Effect of lipoxin A4 methyl ester from arachidonic acid on JAK2/STAT3 pathway after cerebral ischemia-reperfusion injury

Abstract

It was determined if lipoxin A4 methyl ester (LXA4 ME) affects JAK2/STAT3 pathway following transient focal cerebral ischemia-reperfusion injury (CIRI) in rats. Adult male SD rats were randomly assigned to sham-operated, CIRI group, DMSO + CIRI, AG490 + CIRI, and LXA4 ME + CIRI. Neurologic deficit was evaluated in rats after 24 h reperfusion.

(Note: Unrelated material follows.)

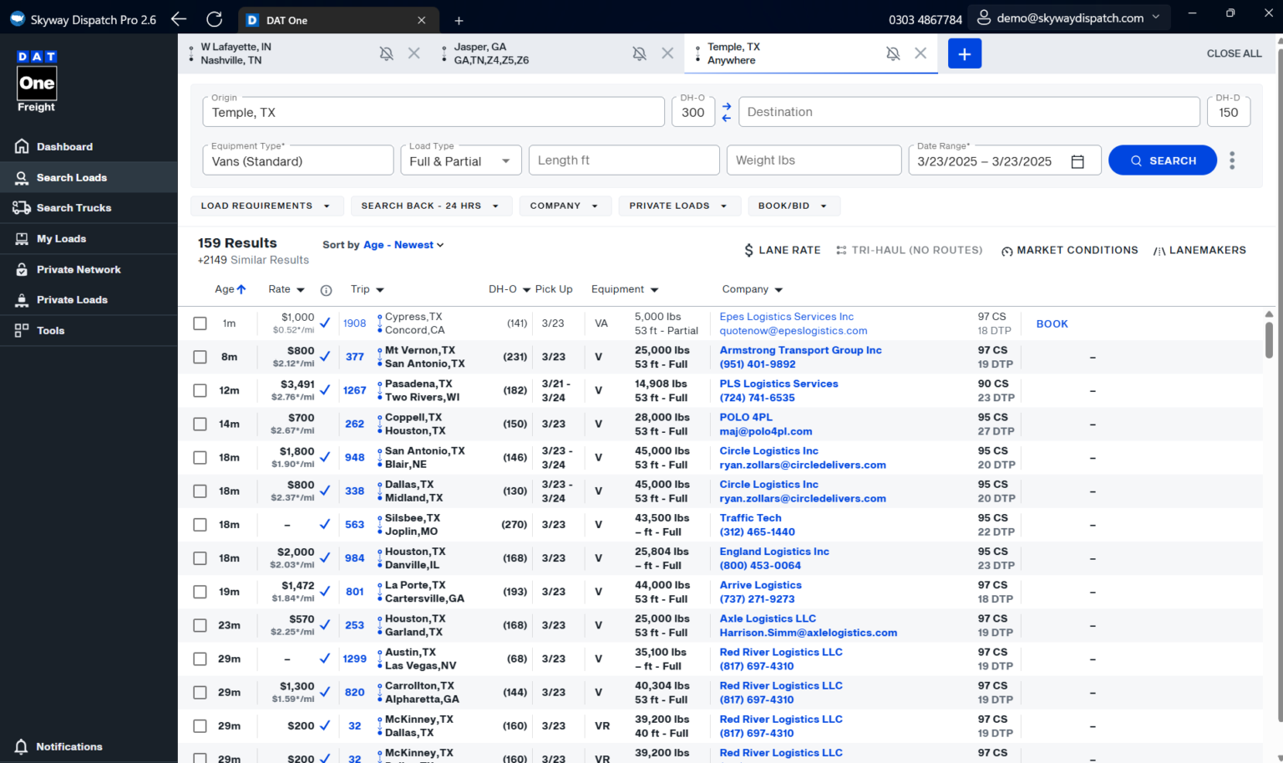Open the calendar date picker icon
This screenshot has height=763, width=1283.
click(1078, 161)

IL-6 levels of brain tissue were determined 6 and 24 h post-reperfusion using an ELISA assay. STAT3 and SOCS3 mRNA levels were analyzed via real-time quantitative PCR. P-JAK2, p-STAT3, and SOCS3 were measured via Western blotting, and localized by fluorescent immunohitochemistry. Transient cerebral ischemia in rats caused a significantly elevated concentration of IL-6, levels of STAT3 and SOCS3 mRNA, phosphorylation of JAK2 and STAT3, and immunoreactive glia of ipsilateral cortex 24 h post-reperfusion versus sham rats. The AG490 intervention downregulated cerebral ischemia-induced JAK2 and STAT3 phosphorylation, and their immunoreactive glia located in the ischemic cortex. LXA4 ME reduced the concentration of IL-6, increased SOCS3 expression, inhibited phosphorylation and immunoreactive glia of JAK2 and STAT3, as well as ameliorated neurologic dysfunction. In conclusions, LXA4 ME inhibited JAK2/STAT3 activation, perhaps via upregulating SOCS3, as well as suppressed IL-6 expression to ameliorate cerebral ischemic injury.